Shallots are a member of the allium family (Allium cepa var, if you took Latin in high school). Its relatives include yellow onions, red onions, white onions, spring onions, Vidalia onions, garlic, leeks, chives, and scallions (a.k.a. green onions). Whew! Shallots grow from a bulb (called the mother) in clusters (the daughters!)—so if you’ve ever gotten two shallots for the price of one, that’s why. Like onions, they provide a building block of flavor for countless dishes, from creamy, mustardy chicken to vinaigrette.

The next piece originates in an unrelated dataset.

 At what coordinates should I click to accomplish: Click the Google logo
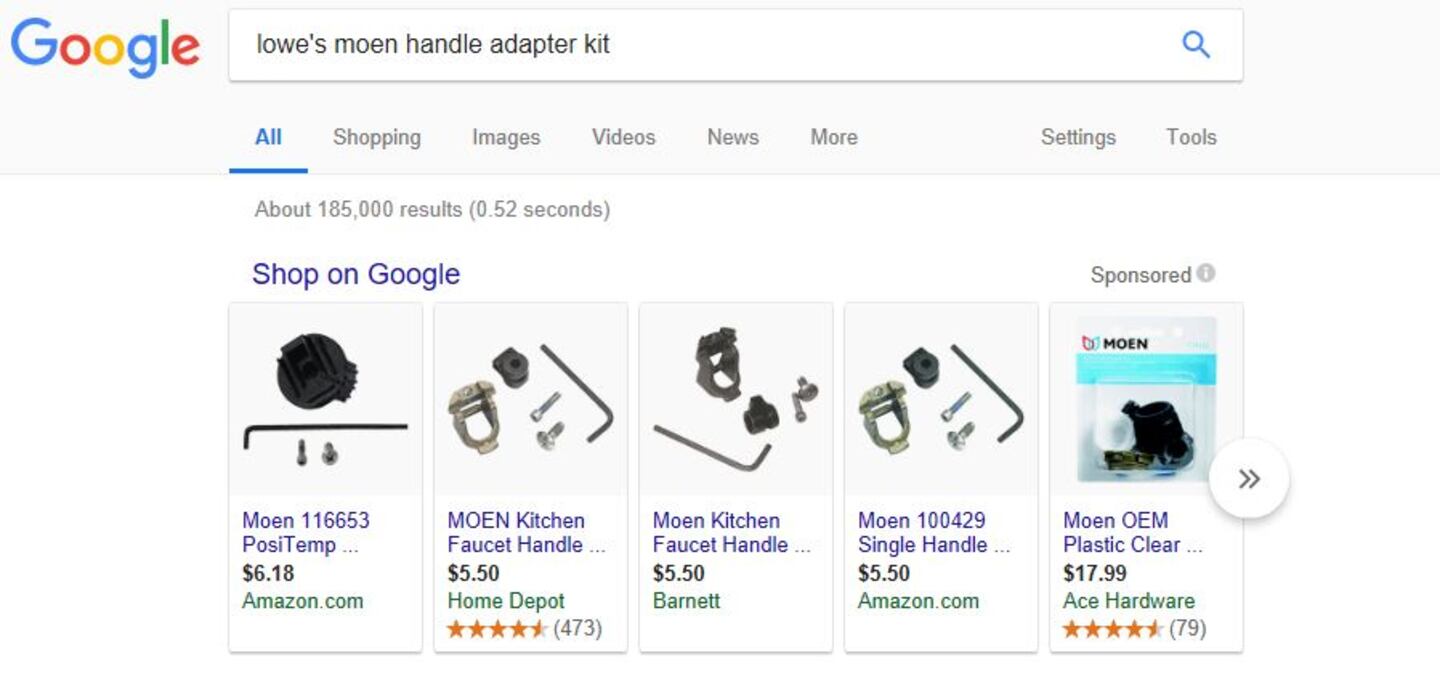click(x=105, y=46)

There are a few different shallot cultivars grown around the world. The Jersey shallot is the type you’re most likely to find at the grocery store; it has rosy pink skin, a roundish shape, and purple-white flesh. But if you ask a Frenchman, he might tell you that the French gray shallot—alias: griselle—is the only true shallot. These highly sought-after shallots are smaller, longer, and have thicker, greyish skins. They also have to be hand-propagated (needy). Think of them as the heirloom tomatoes of the shallot family.

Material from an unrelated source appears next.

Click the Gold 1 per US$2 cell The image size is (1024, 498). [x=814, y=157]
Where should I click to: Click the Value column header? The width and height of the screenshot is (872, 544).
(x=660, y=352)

So what’s the difference between a shallot and an onion?
Shallots taste like a cross between red and yellow onions, only less punchy. They have a delicate, sweet flavor with a hint of allium-y sharpness. You can substitute shallots in nearly any recipe that calls for onions—just make sure you’re using the same volume. (For example, several medium shallots equals about one small onion.)
How should I pick a good one? And how long do they last?

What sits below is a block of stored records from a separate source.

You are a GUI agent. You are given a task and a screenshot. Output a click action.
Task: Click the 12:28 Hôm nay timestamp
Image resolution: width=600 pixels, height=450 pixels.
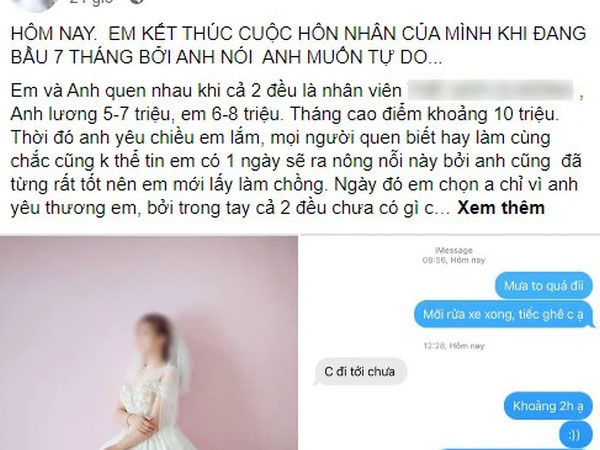click(454, 346)
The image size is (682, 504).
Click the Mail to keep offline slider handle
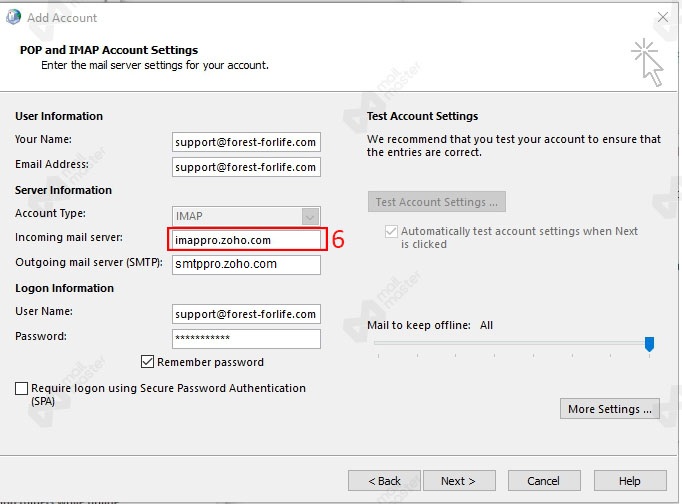coord(649,344)
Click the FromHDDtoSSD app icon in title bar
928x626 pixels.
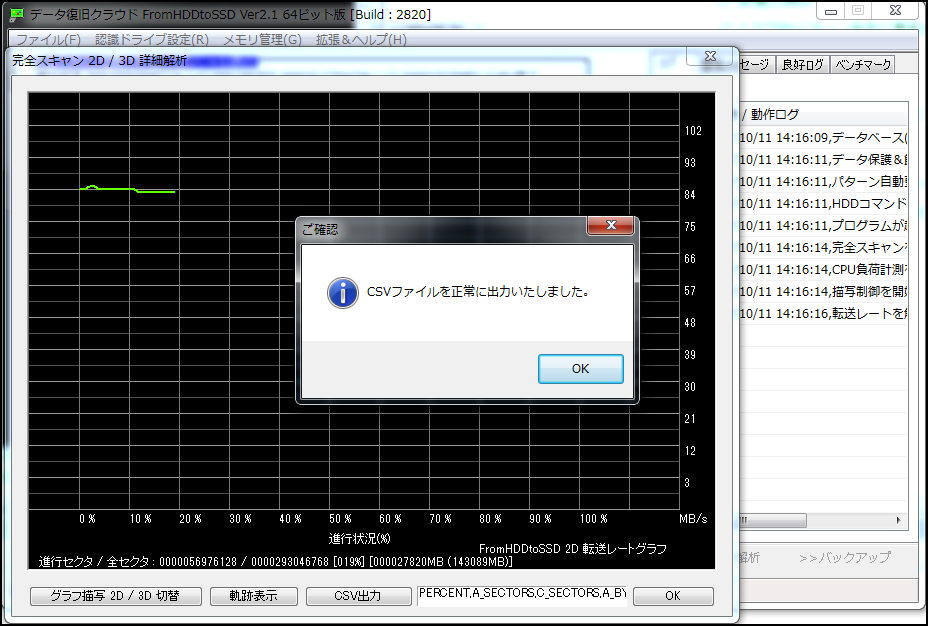pyautogui.click(x=16, y=14)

Shallots can be found near the onions at most grocery stores. They should feel firm and heavy for their size, with dry, papery skins. Kept in a cool, dark, and dry place (a.k.a. not in the fridge, where moisture lives), shallots will stay good for weeks. If they develop soft spots or start sprouting, the shallots should be discarded.
Help, there are so many ways to cut them! What do I do?
Whether you want to dice or slice, start by peeling the shallot. Remove the papery skin, leaving the root end intact—that’ll make it easier to cut. If you don’t want to cry, keep a damp towel on your cutting board while you work (more on that hack, plus a few others, here). From there, you have options:
- Dice for vinaigrettes and pan sauces for a subtle, evenly distributed bite.
- Slice into rings for a raw, pickled, or fried garnish. For really thin slices, use a mandoline.
- Cut into matchsticks for an assertive, beautiful topping.
- Leave whole if you don’t have time for knives. Whole shallots can be peeled and glazed as a side dish or roasted under a chicken.